*** Raw data ***

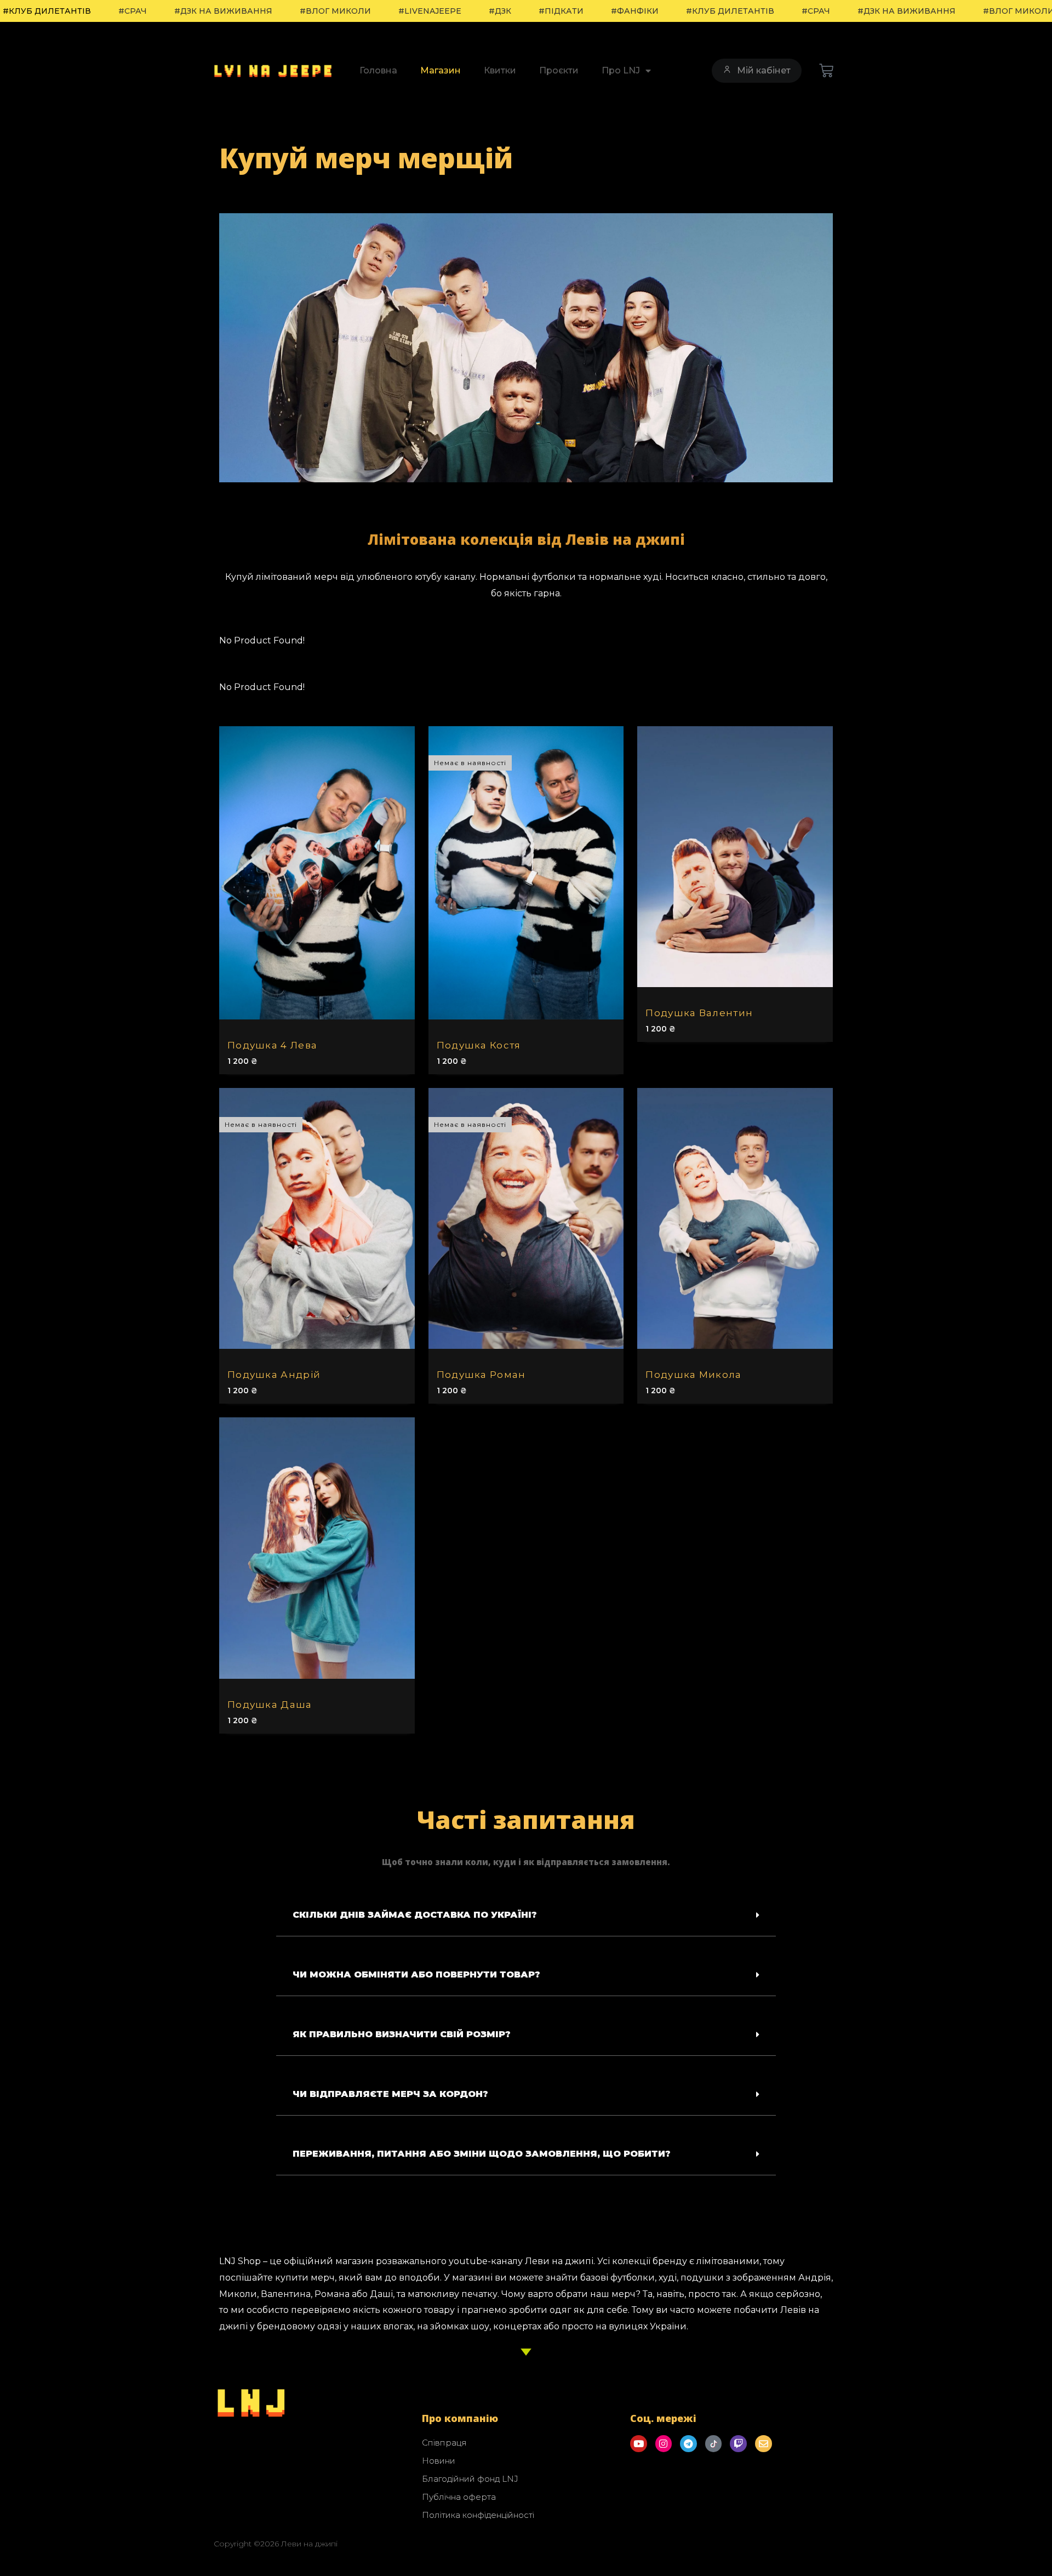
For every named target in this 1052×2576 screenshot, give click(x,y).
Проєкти (559, 70)
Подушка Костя (479, 1045)
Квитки (500, 70)
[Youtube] (638, 2443)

*** End of Raw data ***

**Task requirements**
Omit every picture while copying the listing above exactly.

**Result**
For every named target in this 1052×2576 screenshot, give click(x,y).
Проєкти (559, 70)
Подушка Костя (479, 1045)
Квитки (500, 70)
[Youtube] (638, 2443)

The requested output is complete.